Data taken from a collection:
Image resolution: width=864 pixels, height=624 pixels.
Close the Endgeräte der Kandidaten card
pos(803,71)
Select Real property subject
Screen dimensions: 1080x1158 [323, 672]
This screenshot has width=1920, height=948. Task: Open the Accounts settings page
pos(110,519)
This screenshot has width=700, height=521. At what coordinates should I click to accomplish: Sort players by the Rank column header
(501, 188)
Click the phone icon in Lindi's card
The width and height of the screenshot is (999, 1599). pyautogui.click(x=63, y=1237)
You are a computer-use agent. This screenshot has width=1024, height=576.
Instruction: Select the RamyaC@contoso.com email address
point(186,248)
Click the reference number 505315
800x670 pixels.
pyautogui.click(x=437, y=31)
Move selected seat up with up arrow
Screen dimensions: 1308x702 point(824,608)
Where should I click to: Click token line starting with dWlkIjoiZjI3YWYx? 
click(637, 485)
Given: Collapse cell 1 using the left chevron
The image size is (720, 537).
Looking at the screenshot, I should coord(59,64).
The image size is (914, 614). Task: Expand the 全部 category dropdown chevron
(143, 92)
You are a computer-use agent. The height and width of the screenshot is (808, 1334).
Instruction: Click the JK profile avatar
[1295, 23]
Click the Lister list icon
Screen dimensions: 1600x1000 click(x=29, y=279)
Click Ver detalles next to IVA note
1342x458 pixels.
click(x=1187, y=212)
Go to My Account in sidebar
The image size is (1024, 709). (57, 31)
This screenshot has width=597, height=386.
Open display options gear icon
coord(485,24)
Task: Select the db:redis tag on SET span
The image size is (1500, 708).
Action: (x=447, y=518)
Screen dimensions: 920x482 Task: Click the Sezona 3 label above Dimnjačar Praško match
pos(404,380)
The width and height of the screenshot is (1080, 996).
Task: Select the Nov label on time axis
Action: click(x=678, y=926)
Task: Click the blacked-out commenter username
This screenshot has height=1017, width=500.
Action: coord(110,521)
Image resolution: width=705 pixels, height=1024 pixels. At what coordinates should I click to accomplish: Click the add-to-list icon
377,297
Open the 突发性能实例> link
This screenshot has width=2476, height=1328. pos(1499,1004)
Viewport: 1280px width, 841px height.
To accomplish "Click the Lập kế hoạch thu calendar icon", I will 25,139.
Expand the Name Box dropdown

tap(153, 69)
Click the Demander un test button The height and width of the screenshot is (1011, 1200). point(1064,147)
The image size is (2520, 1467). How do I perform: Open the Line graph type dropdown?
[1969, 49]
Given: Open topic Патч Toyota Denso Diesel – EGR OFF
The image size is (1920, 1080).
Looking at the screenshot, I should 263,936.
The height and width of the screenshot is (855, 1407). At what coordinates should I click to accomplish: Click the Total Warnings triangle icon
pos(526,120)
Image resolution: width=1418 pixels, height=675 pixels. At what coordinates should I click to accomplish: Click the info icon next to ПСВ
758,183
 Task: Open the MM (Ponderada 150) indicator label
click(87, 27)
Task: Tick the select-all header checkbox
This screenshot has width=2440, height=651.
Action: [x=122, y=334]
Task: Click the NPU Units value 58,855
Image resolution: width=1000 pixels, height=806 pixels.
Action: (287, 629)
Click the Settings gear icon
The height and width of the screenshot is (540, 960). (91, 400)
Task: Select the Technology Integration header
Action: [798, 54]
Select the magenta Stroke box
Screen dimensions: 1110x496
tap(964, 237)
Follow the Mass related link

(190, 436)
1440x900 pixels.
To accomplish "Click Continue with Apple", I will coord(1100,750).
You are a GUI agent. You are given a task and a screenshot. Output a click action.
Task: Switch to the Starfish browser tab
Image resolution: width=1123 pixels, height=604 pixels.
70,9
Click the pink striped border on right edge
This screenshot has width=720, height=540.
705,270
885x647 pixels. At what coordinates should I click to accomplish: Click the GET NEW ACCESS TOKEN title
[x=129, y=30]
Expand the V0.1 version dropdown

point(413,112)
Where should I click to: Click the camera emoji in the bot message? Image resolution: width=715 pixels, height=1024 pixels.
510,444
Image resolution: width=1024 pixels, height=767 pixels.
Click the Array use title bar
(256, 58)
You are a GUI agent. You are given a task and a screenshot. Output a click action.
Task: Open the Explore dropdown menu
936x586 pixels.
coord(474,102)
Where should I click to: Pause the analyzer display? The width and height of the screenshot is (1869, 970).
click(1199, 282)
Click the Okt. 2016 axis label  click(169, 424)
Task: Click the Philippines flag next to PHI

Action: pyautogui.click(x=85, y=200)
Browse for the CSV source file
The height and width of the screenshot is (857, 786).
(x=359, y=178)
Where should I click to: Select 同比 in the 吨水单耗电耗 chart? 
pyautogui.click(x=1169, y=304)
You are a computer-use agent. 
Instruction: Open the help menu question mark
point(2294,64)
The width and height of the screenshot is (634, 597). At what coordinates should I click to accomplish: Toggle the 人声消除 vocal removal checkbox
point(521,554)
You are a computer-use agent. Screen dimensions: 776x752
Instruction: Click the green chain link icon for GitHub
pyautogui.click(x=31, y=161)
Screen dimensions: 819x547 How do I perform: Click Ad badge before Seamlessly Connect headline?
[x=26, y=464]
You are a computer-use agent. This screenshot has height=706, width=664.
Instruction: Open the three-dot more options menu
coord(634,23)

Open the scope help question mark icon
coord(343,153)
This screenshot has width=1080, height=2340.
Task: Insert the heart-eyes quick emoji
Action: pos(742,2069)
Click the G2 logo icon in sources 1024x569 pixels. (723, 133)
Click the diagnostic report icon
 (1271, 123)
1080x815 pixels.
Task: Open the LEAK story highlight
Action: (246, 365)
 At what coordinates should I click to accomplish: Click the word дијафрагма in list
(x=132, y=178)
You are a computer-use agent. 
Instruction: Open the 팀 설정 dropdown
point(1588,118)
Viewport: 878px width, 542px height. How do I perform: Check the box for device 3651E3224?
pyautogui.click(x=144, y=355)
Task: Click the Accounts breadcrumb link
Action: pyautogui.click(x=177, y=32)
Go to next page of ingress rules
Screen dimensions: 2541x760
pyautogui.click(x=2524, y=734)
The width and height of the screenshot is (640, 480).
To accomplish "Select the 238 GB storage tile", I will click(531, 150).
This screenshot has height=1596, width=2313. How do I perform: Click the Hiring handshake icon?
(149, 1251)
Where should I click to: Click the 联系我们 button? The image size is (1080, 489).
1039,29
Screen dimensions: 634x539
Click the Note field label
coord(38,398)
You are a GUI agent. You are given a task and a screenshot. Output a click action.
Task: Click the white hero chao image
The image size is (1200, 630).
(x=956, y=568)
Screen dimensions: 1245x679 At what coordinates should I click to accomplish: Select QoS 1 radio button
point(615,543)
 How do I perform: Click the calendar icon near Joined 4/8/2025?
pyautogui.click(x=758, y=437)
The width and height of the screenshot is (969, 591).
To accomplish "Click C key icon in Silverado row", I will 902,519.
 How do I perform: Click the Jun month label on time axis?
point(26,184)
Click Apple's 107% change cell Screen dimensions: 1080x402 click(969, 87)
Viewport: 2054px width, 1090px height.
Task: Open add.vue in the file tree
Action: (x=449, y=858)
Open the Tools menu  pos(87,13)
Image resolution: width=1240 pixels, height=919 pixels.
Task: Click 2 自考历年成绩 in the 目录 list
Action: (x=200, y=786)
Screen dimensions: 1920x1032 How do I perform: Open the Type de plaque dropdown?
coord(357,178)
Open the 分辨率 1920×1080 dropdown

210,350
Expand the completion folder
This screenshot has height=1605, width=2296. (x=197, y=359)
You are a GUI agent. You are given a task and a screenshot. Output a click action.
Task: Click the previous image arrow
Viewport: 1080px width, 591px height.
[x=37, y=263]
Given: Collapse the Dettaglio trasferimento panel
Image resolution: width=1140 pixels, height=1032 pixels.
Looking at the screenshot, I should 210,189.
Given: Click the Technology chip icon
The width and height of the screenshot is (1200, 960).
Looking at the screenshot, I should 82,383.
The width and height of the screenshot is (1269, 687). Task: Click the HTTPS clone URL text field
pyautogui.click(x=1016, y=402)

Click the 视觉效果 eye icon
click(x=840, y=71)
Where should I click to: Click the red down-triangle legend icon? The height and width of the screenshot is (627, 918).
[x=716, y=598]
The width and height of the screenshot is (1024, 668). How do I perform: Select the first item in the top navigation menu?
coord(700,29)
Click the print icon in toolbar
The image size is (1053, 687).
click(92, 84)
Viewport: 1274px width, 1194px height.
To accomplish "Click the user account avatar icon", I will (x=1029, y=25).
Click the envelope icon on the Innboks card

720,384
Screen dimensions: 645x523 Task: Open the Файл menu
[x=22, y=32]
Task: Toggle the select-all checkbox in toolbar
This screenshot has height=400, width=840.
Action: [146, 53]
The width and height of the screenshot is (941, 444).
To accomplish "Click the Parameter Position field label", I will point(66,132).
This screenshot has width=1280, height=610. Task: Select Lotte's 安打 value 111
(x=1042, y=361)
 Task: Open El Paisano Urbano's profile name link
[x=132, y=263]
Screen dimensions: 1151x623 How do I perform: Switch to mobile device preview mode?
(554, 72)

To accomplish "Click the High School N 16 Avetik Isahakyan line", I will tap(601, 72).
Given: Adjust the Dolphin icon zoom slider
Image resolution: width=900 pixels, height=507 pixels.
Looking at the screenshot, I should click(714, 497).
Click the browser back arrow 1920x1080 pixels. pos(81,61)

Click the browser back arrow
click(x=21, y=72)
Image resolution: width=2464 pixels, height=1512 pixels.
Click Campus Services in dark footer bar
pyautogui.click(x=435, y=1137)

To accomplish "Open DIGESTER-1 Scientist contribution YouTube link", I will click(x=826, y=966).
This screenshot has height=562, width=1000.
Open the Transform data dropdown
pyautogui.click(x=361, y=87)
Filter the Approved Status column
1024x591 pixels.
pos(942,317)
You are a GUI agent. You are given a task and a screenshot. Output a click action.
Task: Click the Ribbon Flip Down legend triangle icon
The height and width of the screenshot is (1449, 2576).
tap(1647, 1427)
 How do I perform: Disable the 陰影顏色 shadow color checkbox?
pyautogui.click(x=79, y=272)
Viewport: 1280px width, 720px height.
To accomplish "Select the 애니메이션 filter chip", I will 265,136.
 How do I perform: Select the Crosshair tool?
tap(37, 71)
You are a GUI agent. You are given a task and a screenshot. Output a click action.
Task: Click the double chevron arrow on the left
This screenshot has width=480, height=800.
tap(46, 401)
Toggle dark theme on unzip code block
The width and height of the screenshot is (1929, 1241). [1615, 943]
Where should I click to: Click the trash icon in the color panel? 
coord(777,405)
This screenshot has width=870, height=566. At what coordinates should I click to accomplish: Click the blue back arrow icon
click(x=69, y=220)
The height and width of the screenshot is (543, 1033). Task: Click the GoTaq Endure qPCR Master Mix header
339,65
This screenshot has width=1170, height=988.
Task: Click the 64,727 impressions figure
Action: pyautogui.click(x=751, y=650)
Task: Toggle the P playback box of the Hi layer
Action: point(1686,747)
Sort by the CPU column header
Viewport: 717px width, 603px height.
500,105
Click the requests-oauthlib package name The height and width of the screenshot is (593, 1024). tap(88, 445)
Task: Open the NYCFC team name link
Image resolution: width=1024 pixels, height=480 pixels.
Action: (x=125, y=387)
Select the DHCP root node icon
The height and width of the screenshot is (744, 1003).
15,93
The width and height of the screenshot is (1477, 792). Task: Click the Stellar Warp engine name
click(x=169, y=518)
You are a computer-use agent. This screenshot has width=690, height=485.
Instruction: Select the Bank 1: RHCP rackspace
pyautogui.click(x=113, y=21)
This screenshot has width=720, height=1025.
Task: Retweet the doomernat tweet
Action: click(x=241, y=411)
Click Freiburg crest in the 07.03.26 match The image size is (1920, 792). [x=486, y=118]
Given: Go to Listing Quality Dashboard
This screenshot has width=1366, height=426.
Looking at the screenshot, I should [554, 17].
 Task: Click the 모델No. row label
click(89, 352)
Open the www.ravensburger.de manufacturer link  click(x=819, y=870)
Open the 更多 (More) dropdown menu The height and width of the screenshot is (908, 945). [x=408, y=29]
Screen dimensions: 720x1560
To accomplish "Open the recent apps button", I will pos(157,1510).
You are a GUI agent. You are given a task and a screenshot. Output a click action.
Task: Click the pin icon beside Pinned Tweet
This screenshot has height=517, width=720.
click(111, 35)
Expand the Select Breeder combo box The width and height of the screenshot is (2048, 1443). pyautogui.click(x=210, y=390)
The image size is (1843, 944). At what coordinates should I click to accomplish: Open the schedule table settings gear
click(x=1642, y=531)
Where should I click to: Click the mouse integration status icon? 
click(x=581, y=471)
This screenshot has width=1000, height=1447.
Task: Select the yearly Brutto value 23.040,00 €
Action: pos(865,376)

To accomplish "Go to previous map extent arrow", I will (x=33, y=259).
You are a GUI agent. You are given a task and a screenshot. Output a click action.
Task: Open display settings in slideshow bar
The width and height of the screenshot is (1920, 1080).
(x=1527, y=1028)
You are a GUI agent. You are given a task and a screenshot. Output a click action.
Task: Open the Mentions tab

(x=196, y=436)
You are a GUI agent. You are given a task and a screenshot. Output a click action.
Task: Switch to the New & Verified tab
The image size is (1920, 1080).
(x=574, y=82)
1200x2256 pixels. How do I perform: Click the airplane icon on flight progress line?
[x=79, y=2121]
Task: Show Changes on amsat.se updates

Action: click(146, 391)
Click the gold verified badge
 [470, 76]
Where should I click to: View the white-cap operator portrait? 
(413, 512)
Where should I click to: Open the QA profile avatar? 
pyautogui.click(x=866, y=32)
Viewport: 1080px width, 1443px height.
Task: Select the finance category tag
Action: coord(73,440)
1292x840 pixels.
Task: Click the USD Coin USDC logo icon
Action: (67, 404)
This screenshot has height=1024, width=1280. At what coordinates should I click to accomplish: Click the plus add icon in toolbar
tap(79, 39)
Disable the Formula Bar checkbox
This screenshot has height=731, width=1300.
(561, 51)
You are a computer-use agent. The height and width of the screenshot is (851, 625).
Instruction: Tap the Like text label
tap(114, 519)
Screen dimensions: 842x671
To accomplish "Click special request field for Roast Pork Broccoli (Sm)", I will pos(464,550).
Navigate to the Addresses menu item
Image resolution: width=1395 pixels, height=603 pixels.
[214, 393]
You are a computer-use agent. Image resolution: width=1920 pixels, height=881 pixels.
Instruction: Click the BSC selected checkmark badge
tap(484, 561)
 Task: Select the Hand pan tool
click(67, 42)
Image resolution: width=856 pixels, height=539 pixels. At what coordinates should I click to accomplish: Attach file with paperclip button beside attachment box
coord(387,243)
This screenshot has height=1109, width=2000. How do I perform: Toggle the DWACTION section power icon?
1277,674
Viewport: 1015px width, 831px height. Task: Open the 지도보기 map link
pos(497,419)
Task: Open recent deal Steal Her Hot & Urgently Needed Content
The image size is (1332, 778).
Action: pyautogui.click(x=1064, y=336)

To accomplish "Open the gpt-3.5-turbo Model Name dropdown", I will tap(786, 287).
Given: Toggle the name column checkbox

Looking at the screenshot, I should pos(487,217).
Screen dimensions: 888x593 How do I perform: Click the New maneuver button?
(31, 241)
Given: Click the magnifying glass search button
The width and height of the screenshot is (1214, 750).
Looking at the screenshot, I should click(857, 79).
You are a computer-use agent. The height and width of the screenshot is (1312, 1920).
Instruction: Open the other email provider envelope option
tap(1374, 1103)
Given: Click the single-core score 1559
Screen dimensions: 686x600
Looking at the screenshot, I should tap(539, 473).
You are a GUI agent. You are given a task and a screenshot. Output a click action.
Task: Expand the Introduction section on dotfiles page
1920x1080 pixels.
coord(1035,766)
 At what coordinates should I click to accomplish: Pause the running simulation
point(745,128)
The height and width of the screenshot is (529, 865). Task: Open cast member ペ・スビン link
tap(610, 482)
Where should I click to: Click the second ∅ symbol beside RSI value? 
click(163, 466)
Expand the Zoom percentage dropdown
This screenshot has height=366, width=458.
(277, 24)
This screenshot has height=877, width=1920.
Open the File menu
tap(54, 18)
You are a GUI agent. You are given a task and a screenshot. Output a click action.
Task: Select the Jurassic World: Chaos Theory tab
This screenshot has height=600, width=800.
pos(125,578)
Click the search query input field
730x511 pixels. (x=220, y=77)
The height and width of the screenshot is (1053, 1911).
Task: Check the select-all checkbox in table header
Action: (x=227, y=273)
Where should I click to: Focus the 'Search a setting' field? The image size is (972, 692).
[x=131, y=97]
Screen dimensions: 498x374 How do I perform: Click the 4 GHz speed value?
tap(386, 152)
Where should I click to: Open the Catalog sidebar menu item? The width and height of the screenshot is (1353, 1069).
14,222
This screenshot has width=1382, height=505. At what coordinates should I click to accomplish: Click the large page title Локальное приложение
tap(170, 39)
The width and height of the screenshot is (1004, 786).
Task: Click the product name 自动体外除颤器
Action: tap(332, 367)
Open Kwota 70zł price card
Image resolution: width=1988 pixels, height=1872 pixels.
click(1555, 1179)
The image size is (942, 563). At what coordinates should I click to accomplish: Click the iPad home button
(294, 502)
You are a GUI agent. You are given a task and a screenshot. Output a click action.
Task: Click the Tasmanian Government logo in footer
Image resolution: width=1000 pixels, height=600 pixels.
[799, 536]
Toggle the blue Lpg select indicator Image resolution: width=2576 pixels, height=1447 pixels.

*DIRECTION*
Reproduce the records beginning with the first line and continuing through the line that contains "pos(110,519)", with both of those lines included.

*THE COMPLETED TASK*
Image resolution: width=864 pixels, height=624 pixels.
Close the Endgeräte der Kandidaten card
pos(803,71)
Select Real property subject
Screen dimensions: 1080x1158 [323, 672]
This screenshot has width=1920, height=948. Task: Open the Accounts settings page
pos(110,519)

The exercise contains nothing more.